Through dialogue with nonformal leaders who are usually more closely connected to church life, seminaries become better aware of pew-level realities and can adjust their programs to produce more field-ready graduates. Inspired by the ICETE conference, Shalom Bible Seminary in India has already collaborated with parachurch organizations to create a new course for next-generation church leadership.

Around the globe, leaders from every region and from all types of ministries are growing in their conviction that whatever the task before them, it is too large for any one of them alone. The theme in Izmir was “Formal and Nonformal Theological Education: Beyond Dialogue,” and we already see hints of practical renewal taking place.

Standards to measure effective spiritual formation training are being developed in Nigeria and India. Oral pastoral leadership programs have started in South Sudan, Uganda, and Ethiopia—and will soon in Tanzania and Senegal. And regional collaboration hubs are being established in South America and Africa, to link partners in similar local contexts.

ICETE has also been asked to gather key leaders to discuss quality assurance through micro-credentials and competency-based theological education. As these innovative approaches are further refined, they will open new opportunities to certify a wider number of programs, strengthening collaboration across the sectors of theological education.

In every region ICETE represents, we hear reports on how our conference stimulated serious reflection that has already set our agenda for the next global consultation in March 2025: How can the whole of theological education come together to equip the next generation?
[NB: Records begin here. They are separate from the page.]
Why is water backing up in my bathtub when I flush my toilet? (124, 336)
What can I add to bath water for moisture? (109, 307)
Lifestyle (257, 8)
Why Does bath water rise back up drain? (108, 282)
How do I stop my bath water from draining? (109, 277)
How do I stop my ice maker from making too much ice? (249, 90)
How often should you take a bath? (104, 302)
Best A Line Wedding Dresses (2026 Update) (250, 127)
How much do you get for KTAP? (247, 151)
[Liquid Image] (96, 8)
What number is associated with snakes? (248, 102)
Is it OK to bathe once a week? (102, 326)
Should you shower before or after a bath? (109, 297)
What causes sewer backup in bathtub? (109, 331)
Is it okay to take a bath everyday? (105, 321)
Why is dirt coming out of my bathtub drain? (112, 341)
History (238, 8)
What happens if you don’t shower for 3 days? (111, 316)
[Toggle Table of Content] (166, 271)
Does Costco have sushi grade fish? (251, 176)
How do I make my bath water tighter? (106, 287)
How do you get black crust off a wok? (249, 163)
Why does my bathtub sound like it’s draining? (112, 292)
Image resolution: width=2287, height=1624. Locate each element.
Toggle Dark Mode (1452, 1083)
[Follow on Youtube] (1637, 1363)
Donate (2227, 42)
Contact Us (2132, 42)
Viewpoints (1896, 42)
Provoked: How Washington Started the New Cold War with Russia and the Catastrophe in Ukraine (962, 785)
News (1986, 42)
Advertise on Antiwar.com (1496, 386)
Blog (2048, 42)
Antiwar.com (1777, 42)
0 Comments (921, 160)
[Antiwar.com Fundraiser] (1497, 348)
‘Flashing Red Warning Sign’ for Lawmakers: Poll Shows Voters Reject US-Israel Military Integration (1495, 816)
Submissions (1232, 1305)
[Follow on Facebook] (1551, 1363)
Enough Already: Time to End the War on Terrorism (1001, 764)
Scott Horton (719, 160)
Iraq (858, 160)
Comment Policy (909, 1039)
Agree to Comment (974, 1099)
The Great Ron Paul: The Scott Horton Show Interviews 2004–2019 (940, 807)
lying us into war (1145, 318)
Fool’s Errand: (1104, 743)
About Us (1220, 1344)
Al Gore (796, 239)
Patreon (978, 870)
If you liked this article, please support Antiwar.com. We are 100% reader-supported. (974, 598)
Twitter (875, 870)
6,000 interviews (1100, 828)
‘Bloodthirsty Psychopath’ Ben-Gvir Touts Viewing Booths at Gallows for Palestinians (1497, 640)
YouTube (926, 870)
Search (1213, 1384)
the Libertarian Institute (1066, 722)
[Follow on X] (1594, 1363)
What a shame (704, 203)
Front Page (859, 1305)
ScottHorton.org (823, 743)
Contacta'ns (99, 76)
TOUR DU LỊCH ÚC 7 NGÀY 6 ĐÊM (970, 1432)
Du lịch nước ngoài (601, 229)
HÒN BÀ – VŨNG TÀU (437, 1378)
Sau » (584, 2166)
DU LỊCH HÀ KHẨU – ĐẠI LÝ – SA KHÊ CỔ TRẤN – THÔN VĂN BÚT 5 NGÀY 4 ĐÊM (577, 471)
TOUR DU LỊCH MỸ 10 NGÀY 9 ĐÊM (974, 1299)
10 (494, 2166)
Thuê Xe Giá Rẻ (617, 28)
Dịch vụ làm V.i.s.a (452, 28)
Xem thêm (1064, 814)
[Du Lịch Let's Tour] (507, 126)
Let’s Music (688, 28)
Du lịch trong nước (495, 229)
Though we know the Lord Jesus will ultimately build his church, during our present era we must do all we can to come alongside this effort, that it may be strengthened to stay on mission until Christ’s return. We cannot continue with disconnected, fragmented theological education and expect to meet the needs of church leaders like Roy in India and countless others like him. Renewal has begun, and ICETE will serve to cultivate it.

On the opening night of our week in Izmir, I led the gathering to recite with me the following plea: “Lord, may our consultation not be measured by our numbers, but by our mutuality in one common aim—to strengthen Christ’s church.”

May this be our ongoing prayer.

Michael Ortiz is the ICETE international director.